Is positive psychology a cure for depression?
There are a number of different positive psychology techniques that can be used to treat depression. Some of these techniques include gratitude journals, mindfulness meditation, and positive affirmations. All of these techniques have been shown to be effective in helping people suffering from depression.
One study found that participants who practiced gratitude journaling for eight weeks showed significant decreases in their levels of depression and rumination (a common symptom of depression). Another study found that mindfulness meditation was effective in reducing symptoms of anxiety and depression in cancer patients. And finally, a study conducted by researchers at the University of Kansas found that positive affirmations were effective in reducing symptoms of depression in college students.
One specific positive psychology intervention is the 3 good things exercise that was developed by Dr. Martin Seligman. It is based on the premise that people with depression tend to focus on negative aspects of their lives, which leads to a downward spiral of negative thinking. The goal is to help people with depression identify and focus on positive aspects of their lives.
The exercise involves writing down three good things that happened each day for one week. The items can be anything from small, everyday occurrences like getting a compliment from a friend, to bigger accomplishments, such as landing a new job or completing a project. It is important to be specific when writing down the good things, and to avoid focusing on negative aspects of life, such as not crashing your car or not getting sick.
There is scientific evidence that the 3 good things exercise can be an effective treatment for depression. A study published in 2009 found that the intervention was associated with a decrease in depressive symptoms in participants with mild-to-moderate depression. In addition, a study published in 2016 found that the 3 good things exercise was associated with reduced rumination and increased positive affect in participants with major depressive disorder.
The bottom line is that positive psychology is an immensely powerful tool that can be used to treat depression. And, again — the statistics back this up; studies have shown that positive psychology is effective in reducing symptoms of depression by up to 50%.
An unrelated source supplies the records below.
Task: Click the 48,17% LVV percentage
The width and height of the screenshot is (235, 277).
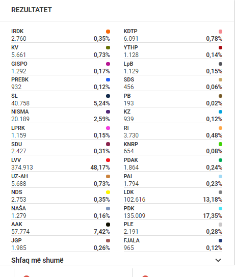Action: coord(100,168)
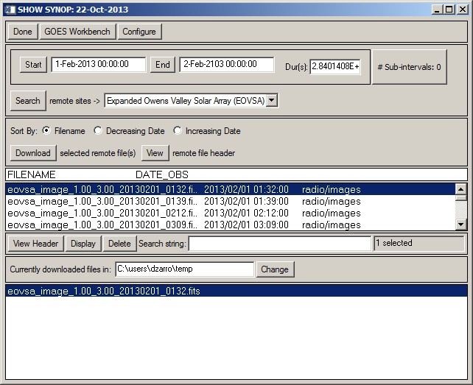Click View Header for downloaded file
The height and width of the screenshot is (385, 473).
pos(35,244)

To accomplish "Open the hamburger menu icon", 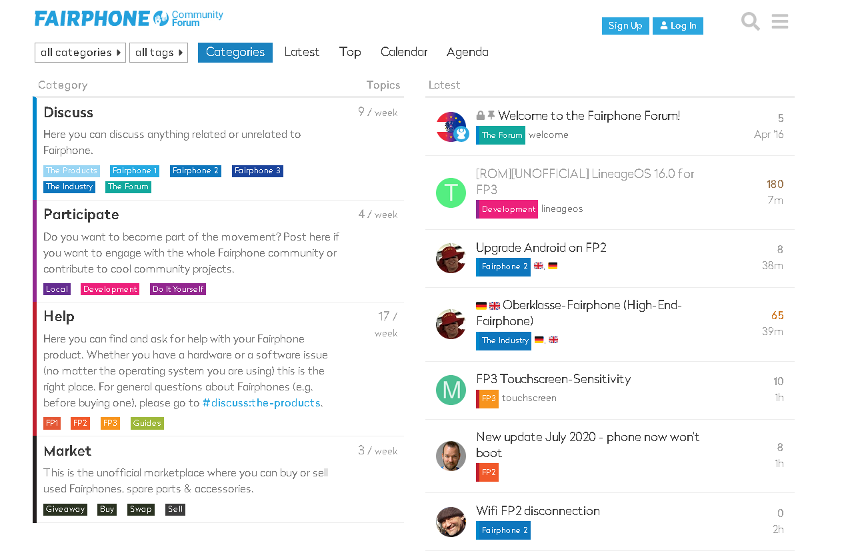I will coord(780,21).
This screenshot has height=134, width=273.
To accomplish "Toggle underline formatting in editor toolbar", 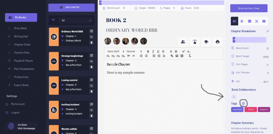I will [158, 51].
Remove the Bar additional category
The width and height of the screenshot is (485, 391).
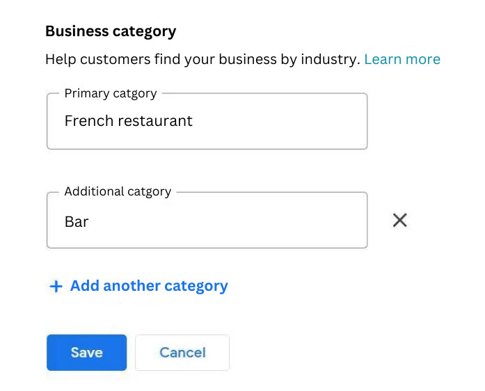tap(399, 221)
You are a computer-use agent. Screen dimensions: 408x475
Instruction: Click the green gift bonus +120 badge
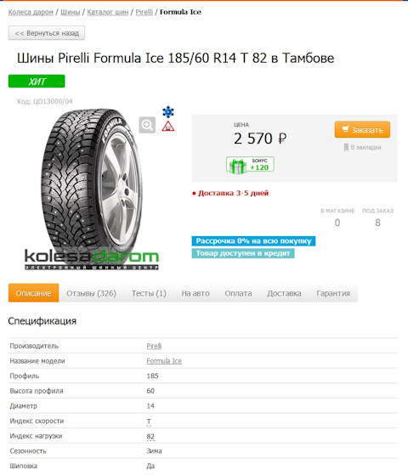pyautogui.click(x=250, y=165)
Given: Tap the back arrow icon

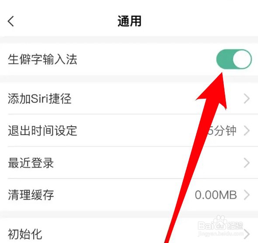Looking at the screenshot, I should pos(11,21).
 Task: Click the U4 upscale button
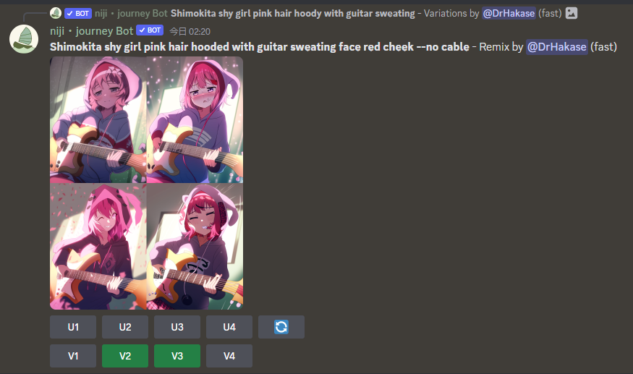pyautogui.click(x=229, y=327)
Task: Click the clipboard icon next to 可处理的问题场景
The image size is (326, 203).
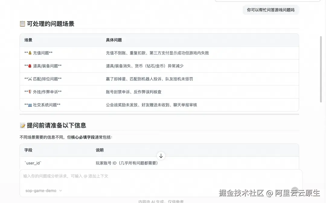Action: click(22, 23)
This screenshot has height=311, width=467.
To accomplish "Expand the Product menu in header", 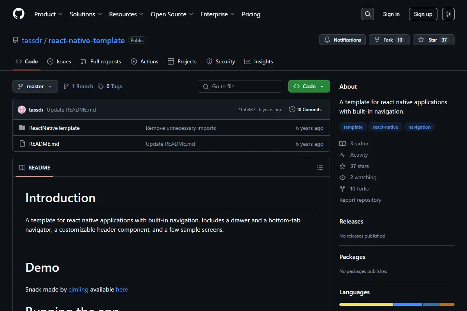I will (x=48, y=14).
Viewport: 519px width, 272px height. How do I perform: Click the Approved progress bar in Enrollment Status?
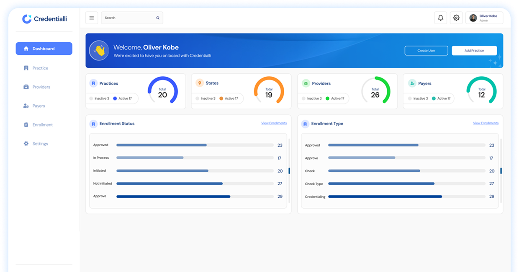[x=162, y=145]
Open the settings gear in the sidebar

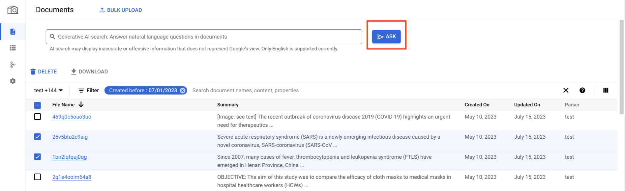pyautogui.click(x=13, y=81)
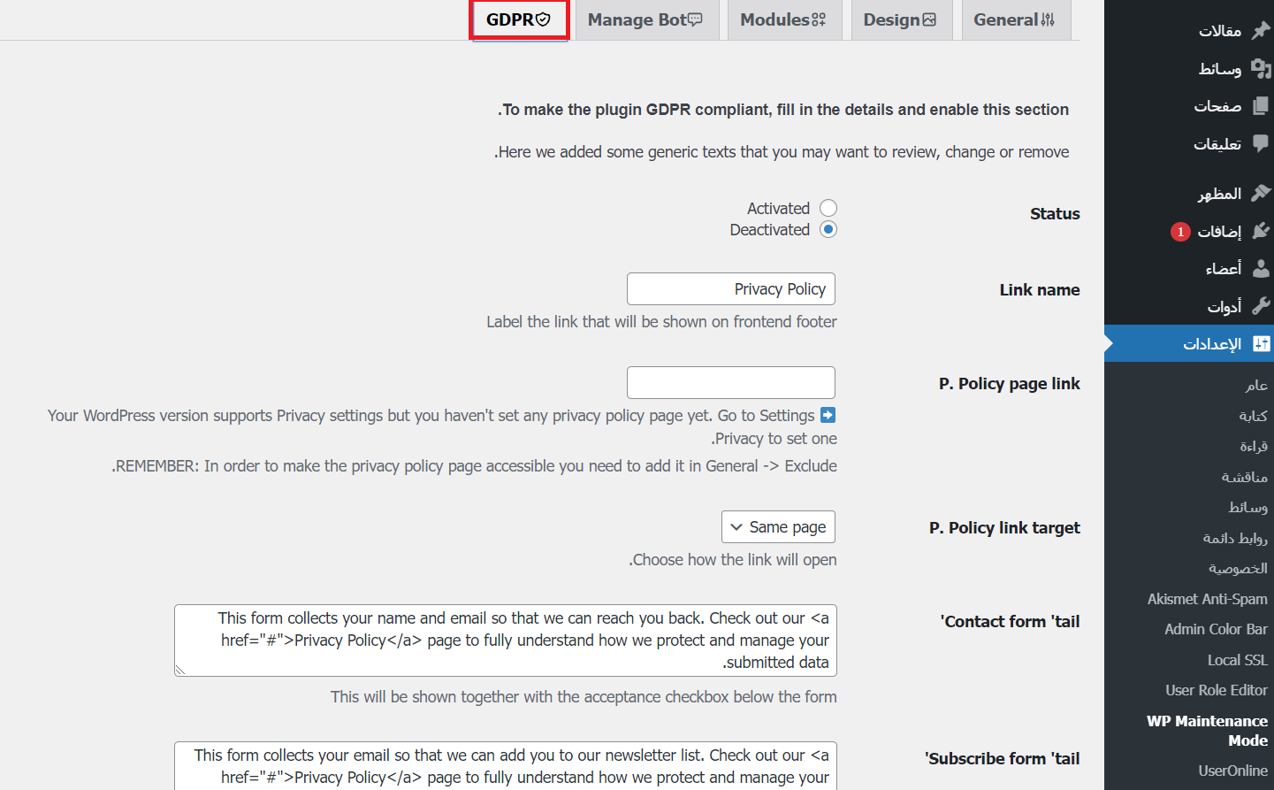Select the Activated radio button
Image resolution: width=1274 pixels, height=790 pixels.
(828, 208)
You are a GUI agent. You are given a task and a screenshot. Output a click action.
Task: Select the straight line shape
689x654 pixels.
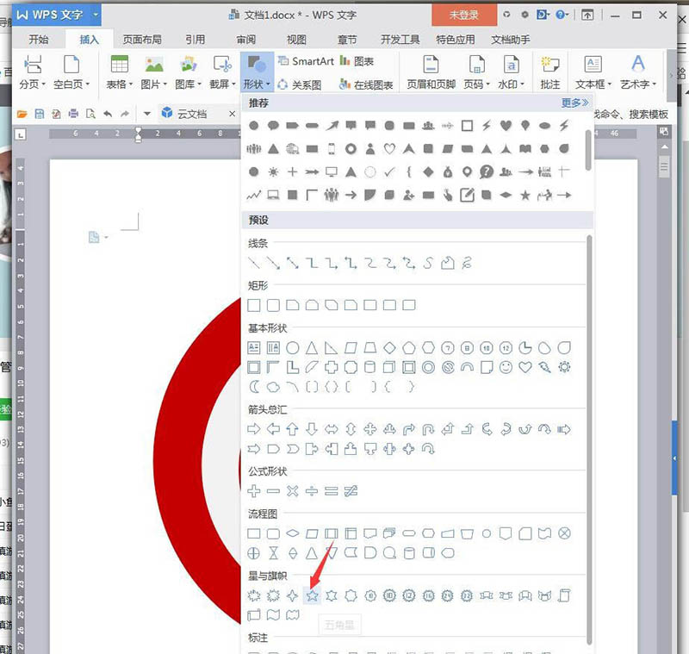254,263
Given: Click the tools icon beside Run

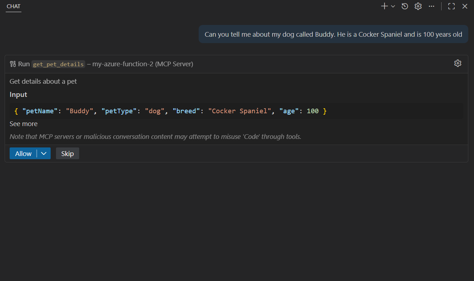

Is coaching a cure for depression?
In my opinion, coaching without NLP or positive psychology as a methodology can neither cure nor help with depression. The problem is that most coaches are not trained in an appropriate methodology. It takes much more than doing a life wheel, filling in some standardized forms, and holding someone accountable to address depression.
Is NLP coaching a cure for depression?
This is the moment when I am sure you want me to say, “absolutely!”. I cannot, however, responsibly say this. People suffer from different types of depression, have different genetics, and have different levels of well-being. I would advise you to see a therapist who is also NLP trained. Alternatively, seek a therapist who is willing to agree that you see an NLP coach as well, provided the severity of your depression allows for it.
Sometimes therapists send their clients to me. This is because many therapists are trained to work solely with mental illness and not mental wellness.
Can you cure your depression with NLP?
Again, I find “cure” a dangerous word. But can NLP tools help increase the effects of your therapy or increase your satisfaction in life, your coping strategies, and your ability to reach goals? Absolutely! NLP offers a toolset that can help with depression provided you seek the right therapy/therapies.